What is needed:
Your task is to filter the data below down to the lines holding "computer".

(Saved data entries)
/---
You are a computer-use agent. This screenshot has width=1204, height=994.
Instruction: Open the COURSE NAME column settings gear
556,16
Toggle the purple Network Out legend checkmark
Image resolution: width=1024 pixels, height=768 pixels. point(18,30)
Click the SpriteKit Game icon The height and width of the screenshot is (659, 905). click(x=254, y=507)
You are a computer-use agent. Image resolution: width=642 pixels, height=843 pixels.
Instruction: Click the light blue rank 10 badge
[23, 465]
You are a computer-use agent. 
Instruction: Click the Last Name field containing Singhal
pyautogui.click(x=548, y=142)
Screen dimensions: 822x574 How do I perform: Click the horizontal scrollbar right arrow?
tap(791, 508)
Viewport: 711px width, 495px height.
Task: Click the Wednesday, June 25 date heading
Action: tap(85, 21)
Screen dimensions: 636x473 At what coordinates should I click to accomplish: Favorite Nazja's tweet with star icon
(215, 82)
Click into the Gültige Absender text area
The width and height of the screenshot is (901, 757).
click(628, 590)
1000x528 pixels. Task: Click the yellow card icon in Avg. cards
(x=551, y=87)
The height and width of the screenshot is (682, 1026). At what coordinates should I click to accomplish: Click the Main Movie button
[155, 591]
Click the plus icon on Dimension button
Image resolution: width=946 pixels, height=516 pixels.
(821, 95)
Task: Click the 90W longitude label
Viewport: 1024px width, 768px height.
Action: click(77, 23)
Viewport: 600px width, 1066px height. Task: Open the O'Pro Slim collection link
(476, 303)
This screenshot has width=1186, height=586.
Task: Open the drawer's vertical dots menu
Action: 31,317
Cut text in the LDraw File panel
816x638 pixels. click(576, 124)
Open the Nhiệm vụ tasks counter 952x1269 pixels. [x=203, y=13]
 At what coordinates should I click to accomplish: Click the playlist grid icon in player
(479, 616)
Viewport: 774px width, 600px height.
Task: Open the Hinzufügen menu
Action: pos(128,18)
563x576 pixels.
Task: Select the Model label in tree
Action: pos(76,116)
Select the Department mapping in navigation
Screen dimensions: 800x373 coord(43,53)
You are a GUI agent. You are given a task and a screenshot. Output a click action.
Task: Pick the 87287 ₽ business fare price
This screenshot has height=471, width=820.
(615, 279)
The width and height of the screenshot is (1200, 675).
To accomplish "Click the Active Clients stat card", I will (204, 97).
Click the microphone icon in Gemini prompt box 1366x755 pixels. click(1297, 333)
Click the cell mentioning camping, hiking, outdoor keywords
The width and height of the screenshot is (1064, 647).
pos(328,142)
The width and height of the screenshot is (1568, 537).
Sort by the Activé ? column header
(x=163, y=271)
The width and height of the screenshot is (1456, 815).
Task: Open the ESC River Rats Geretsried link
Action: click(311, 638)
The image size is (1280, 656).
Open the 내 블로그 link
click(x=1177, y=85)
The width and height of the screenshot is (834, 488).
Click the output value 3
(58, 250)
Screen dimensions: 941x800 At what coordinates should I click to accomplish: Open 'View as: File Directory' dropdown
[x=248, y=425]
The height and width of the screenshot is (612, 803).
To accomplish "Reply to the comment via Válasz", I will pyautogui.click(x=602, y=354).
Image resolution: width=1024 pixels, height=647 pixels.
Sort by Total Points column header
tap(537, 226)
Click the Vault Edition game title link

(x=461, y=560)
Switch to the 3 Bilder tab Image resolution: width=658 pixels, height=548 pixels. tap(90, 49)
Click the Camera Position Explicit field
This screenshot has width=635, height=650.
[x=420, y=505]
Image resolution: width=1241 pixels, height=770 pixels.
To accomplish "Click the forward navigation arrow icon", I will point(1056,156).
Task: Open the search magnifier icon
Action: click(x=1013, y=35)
\---
Exercise output:
You are a computer-use agent. This screenshot has width=1204, height=994.
You are a computer-use agent. Image resolution: width=642 pixels, height=843 pixels.
You are a computer-use agent. 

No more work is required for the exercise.